- _Task item_: The lines from the start of the records through the one containing "Email Us (697, 1627)" are to be restated word for word; please include both ends.

Saved data entries
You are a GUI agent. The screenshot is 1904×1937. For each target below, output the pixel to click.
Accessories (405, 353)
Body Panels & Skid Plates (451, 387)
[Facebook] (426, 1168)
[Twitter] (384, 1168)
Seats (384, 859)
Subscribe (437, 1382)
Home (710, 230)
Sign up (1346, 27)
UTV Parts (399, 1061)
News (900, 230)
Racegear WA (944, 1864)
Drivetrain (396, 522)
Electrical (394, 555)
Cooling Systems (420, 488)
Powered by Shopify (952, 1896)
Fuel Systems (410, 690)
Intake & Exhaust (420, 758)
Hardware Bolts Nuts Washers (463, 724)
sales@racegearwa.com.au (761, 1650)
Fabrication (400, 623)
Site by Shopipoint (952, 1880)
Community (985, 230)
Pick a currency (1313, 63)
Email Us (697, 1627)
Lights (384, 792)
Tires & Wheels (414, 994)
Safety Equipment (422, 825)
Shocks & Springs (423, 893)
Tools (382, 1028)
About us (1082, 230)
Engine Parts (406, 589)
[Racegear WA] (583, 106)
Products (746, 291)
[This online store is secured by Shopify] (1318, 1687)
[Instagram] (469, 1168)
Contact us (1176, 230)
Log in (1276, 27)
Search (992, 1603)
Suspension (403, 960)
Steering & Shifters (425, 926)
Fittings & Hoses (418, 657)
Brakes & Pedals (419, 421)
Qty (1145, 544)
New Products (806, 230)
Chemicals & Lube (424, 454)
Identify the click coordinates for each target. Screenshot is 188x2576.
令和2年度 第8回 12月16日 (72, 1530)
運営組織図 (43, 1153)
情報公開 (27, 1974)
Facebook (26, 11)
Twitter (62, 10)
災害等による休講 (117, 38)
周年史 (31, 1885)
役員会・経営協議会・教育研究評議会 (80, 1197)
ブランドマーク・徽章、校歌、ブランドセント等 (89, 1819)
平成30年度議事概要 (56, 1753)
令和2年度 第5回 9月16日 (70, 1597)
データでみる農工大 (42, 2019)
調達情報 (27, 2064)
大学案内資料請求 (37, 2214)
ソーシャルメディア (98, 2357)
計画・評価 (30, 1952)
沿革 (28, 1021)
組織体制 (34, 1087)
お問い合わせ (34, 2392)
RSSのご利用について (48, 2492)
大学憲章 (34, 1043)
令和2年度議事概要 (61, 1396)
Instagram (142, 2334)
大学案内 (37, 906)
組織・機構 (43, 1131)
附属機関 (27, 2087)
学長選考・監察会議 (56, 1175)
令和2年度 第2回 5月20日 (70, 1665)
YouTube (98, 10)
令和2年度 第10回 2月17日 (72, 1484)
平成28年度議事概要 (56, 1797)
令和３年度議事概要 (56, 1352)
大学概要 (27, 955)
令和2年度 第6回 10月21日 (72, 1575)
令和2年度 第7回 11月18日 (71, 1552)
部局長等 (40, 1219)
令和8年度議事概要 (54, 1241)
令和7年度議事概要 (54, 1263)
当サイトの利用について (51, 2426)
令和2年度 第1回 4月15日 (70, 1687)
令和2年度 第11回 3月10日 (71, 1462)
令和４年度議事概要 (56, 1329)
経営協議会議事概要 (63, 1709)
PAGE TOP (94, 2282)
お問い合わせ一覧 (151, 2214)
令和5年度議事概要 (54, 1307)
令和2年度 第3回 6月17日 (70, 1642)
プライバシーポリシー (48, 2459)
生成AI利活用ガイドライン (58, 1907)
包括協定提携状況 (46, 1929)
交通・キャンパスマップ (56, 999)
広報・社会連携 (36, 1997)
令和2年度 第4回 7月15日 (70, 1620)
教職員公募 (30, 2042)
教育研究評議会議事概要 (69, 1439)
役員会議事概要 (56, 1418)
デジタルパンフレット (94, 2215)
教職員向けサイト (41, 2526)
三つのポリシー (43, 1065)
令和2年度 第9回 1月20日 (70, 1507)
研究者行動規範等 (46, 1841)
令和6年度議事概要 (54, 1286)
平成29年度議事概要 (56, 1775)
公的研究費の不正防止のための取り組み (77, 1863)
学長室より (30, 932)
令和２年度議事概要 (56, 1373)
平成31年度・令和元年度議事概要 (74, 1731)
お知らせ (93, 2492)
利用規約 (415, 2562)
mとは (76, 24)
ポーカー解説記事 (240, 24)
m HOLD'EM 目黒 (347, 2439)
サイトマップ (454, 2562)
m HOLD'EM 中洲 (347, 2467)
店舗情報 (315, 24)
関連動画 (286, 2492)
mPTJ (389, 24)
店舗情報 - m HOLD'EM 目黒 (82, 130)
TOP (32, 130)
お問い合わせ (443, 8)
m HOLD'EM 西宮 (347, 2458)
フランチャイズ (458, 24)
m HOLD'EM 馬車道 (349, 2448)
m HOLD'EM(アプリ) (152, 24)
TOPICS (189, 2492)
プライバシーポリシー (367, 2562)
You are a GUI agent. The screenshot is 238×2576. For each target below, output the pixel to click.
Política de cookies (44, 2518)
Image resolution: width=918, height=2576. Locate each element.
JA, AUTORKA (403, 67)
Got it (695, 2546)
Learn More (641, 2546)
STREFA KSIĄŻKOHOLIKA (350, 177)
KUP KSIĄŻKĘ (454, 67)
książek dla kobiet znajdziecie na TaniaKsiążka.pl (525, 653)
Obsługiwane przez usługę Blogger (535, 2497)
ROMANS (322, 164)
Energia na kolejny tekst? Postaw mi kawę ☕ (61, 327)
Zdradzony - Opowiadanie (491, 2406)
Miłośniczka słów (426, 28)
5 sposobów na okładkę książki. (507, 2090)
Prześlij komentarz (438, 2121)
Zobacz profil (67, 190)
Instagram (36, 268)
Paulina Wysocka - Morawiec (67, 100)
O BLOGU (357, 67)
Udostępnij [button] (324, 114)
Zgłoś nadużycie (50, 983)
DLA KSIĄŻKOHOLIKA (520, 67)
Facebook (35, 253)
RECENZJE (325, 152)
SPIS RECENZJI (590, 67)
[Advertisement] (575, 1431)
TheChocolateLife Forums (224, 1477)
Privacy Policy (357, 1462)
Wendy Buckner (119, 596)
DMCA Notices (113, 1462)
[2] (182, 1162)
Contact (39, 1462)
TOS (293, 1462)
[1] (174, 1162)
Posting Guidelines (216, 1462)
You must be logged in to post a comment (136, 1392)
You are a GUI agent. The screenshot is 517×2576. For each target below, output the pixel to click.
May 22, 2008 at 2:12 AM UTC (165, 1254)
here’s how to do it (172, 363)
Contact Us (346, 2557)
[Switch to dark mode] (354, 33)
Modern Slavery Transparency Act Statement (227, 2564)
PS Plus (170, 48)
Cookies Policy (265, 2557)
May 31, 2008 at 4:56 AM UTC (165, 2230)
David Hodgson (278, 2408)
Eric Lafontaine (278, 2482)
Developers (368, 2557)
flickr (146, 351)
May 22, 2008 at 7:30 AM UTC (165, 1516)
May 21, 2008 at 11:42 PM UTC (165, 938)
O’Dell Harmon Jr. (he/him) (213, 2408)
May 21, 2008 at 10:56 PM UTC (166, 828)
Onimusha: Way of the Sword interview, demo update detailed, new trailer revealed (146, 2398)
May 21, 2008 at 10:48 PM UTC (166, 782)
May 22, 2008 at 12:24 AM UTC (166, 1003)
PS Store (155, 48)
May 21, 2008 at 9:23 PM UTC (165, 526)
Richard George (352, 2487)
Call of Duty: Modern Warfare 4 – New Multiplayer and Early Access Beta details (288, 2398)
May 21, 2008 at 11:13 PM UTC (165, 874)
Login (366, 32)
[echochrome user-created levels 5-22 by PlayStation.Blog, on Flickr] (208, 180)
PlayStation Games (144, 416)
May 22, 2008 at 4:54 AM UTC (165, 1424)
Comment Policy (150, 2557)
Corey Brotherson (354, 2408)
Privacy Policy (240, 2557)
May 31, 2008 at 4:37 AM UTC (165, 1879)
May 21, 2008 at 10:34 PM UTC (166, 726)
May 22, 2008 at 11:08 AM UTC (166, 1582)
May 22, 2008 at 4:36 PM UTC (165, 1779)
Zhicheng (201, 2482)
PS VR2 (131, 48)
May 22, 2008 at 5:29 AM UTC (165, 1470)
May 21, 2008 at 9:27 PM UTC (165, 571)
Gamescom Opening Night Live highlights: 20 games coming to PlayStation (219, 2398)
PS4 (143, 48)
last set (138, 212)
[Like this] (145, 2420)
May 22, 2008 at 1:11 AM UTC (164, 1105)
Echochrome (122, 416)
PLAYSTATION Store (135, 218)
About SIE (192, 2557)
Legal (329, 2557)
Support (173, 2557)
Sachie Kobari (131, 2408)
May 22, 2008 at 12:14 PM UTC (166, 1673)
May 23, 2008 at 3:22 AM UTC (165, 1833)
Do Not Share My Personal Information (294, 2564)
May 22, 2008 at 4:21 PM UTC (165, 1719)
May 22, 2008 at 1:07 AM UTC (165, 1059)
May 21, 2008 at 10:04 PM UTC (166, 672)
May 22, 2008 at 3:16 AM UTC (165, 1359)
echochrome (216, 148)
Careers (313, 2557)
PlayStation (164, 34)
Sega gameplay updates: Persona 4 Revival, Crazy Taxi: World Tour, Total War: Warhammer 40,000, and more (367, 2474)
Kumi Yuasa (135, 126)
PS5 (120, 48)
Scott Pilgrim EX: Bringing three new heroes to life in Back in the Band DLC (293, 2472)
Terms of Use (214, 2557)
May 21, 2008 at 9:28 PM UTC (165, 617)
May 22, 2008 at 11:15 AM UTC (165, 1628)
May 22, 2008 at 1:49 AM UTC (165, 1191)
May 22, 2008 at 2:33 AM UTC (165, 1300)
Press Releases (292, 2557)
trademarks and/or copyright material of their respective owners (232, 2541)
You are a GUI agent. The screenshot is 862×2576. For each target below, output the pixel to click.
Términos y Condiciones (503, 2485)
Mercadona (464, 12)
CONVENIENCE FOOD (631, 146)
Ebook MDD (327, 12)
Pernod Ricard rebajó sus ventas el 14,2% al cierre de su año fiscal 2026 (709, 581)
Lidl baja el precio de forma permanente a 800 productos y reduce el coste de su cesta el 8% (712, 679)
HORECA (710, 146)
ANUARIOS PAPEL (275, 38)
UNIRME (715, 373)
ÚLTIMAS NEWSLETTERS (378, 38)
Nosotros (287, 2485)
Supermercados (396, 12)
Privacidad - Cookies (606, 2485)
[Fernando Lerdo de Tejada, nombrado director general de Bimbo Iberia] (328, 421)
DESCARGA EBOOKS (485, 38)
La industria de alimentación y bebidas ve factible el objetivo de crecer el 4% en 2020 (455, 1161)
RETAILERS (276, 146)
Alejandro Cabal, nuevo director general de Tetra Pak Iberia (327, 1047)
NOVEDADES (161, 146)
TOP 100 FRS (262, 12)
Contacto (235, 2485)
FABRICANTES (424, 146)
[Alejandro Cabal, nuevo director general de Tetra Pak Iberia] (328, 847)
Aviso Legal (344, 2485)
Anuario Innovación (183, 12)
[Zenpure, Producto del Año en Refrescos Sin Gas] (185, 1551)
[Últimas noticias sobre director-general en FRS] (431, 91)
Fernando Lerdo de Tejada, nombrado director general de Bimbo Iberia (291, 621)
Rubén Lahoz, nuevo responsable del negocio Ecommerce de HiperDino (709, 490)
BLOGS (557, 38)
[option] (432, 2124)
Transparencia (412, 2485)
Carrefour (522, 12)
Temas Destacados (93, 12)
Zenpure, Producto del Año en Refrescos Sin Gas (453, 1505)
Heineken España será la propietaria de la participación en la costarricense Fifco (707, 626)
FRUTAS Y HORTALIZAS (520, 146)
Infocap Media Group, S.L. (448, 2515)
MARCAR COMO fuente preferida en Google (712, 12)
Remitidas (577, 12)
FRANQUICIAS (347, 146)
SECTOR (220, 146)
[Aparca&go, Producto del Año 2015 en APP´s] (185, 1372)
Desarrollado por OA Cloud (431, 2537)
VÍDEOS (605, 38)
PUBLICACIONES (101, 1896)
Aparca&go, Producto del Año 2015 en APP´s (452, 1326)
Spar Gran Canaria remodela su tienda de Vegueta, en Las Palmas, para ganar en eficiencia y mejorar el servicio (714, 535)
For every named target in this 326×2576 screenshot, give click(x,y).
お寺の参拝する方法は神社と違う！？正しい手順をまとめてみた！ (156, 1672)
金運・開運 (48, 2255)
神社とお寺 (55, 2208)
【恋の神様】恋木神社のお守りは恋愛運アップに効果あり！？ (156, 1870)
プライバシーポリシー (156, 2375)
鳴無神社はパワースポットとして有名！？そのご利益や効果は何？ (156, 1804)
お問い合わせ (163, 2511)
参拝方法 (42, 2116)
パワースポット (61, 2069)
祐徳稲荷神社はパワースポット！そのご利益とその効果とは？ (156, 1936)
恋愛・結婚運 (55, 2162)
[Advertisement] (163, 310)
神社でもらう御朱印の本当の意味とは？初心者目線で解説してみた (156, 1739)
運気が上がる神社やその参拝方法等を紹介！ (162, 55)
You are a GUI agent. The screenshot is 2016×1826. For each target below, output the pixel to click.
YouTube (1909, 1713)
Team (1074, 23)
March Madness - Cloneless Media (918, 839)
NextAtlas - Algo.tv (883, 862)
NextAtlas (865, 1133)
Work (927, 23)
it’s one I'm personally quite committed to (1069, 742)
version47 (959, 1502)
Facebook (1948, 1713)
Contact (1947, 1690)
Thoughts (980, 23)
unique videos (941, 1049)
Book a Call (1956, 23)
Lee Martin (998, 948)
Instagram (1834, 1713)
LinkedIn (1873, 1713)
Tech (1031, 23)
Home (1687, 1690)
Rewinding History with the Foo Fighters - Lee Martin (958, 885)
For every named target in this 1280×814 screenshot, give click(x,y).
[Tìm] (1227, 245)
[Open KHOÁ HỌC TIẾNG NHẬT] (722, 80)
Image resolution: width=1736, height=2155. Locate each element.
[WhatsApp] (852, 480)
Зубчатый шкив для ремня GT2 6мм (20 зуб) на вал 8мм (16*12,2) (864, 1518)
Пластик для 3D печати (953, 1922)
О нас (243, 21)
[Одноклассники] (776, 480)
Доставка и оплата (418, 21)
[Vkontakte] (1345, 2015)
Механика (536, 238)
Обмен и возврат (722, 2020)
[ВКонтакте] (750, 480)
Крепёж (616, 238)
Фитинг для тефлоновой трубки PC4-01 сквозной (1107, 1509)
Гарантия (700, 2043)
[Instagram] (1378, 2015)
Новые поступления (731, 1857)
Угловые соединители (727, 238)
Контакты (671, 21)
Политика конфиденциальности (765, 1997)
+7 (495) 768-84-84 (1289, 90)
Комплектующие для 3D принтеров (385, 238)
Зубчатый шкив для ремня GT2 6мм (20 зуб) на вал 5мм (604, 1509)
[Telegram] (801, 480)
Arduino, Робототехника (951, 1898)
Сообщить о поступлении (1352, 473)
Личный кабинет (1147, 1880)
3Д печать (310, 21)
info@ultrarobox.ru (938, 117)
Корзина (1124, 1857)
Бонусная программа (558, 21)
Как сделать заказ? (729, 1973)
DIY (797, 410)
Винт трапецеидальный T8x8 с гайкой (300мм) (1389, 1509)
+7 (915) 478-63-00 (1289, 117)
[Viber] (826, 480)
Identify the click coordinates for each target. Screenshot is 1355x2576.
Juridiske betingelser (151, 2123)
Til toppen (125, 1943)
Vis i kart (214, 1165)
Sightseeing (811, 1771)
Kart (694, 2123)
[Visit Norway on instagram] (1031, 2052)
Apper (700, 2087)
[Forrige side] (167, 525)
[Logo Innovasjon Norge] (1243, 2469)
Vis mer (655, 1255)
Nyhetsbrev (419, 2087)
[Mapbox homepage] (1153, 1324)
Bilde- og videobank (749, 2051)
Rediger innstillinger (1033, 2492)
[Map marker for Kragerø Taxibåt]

- _Answer_:
You are a GUI agent. The screenshot is 1904×1937. For each target below, output the pixel to click.
Accessories (405, 353)
Body Panels & Skid Plates (451, 387)
[Facebook] (426, 1168)
[Twitter] (384, 1168)
Seats (384, 859)
Subscribe (437, 1382)
Home (710, 230)
Sign up (1346, 27)
UTV Parts (399, 1061)
News (900, 230)
Racegear WA (944, 1864)
Drivetrain (396, 522)
Electrical (394, 555)
Cooling Systems (420, 488)
Powered by Shopify (952, 1896)
Fuel Systems (410, 690)
Intake & Exhaust (420, 758)
Hardware Bolts Nuts Washers (463, 724)
sales@racegearwa.com.au (761, 1650)
Fabrication (400, 623)
Site by Shopipoint (952, 1880)
Community (985, 230)
Pick a currency (1313, 63)
Email Us (697, 1627)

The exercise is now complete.